Solved: paired t-test with censored data

Report Inappropriate Content · Jun 8, 2023 5:45 PM

Hello, I have microbial count data (log 10) that is censored. The desire is to compare a Test period to a Baseline, and determine if there's a statistically significant reduction in microbial counts. From what I can see, only Gen Reg can do censored data and use a Blocking factor. The blocking factor is the only way I can think of to link the paired Test and Baseline results. But I seem to not have enough degrees of freedom to perform the test? And the blocks don't make sense to me, the way JMP interpreted them? Any suggestions?

peng_liu · Feb 4, 2022 09:23 AM

Let's start with your data. It has problems.

According your statement of the desire, I did a comparison of the nonparametric distribution estimates of the two periods.

And this is the result:

Do you see the problem? Base period does not have a nonparametric estimate.
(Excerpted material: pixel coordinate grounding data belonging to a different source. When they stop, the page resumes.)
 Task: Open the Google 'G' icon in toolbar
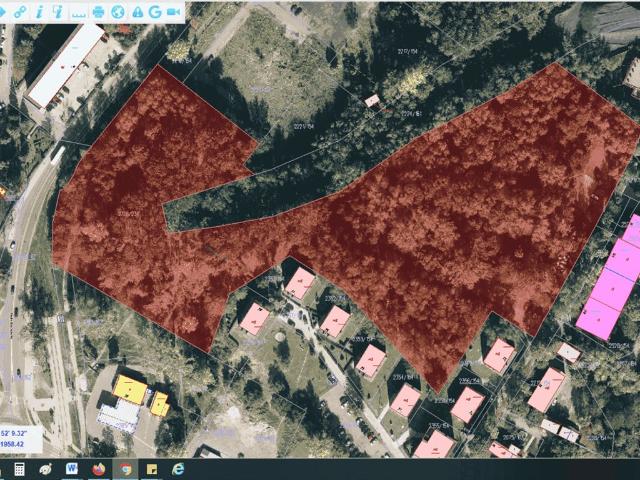coord(155,11)
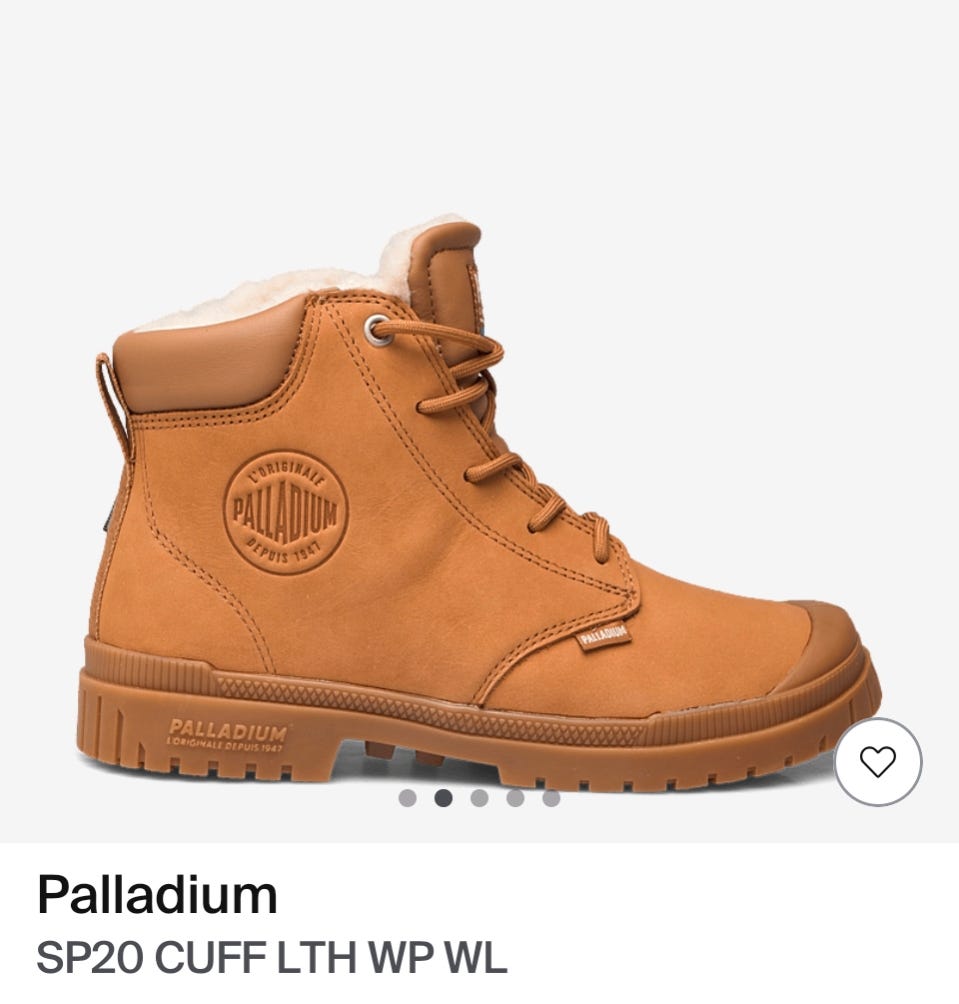959x1004 pixels.
Task: Tap the Palladium lettering on the sole
Action: coord(227,735)
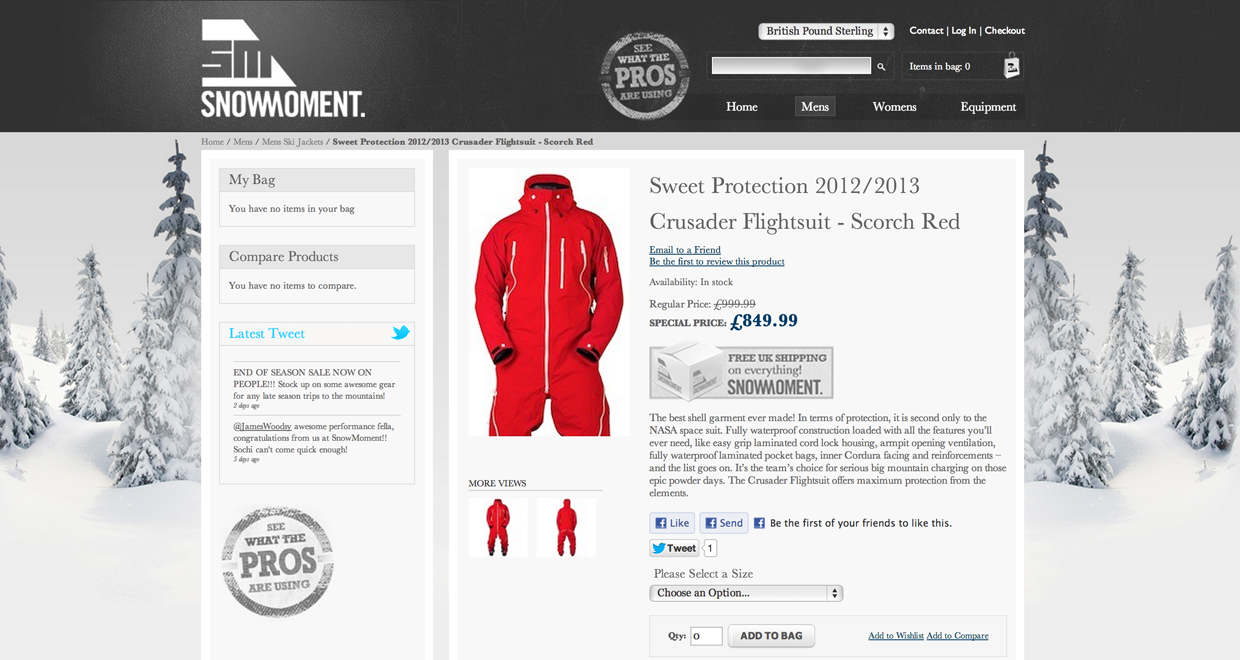Open the Equipment navigation menu
Screen dimensions: 1240x660
tap(988, 107)
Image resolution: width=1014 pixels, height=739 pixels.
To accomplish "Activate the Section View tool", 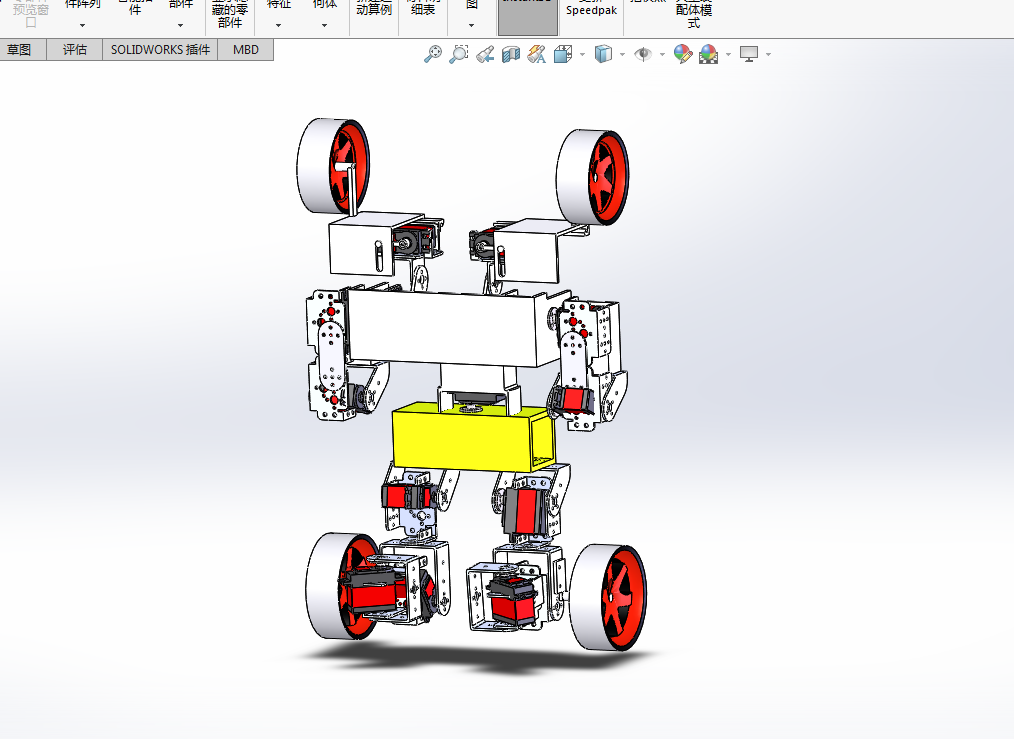I will pyautogui.click(x=511, y=54).
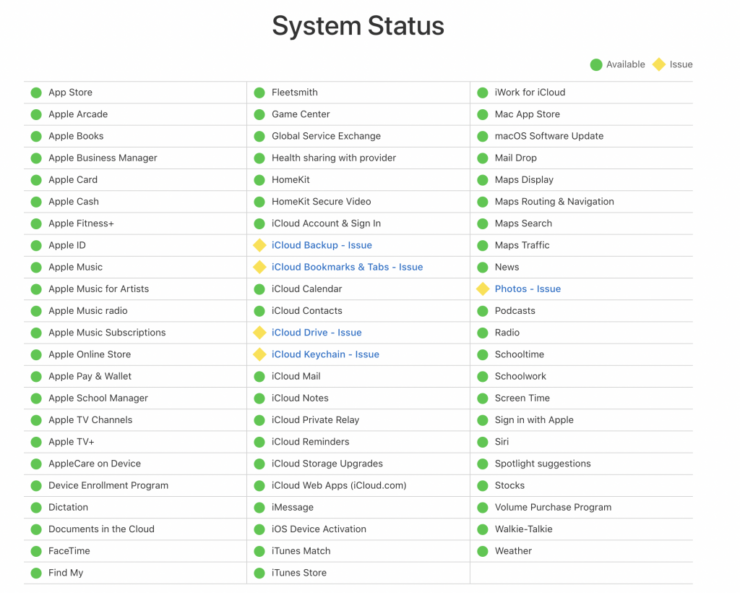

This tabulate your data by Period vs Censor. And seems all your Base period observations are censored. Test period observations are not.

This is a dot plot of your data, colored by Period. All Base observations have the same value.

Assume the data don't have above issues. Now is the question, If you want to compare the two periods, why do you add Block? Is it an explanatory variable that can describe the differences between the two periods? The decision to put it into the model should not depend on whether a statistic can be produced. So I suggest just removing Block from your model, and see whether the results make sense to you, assuming the data is good.

Besides GenReg, two other platforms may help you study data with censored observations with a grouping variables: Life Distribution with grouping (first screenshot above), and Fit Life by X. The two might be more appropriate, if all you need is to compare groups of observations.

But in the end, your data have serious problems. Please don't bulldozer the data by running software and be happy with the result. Could be dangerous.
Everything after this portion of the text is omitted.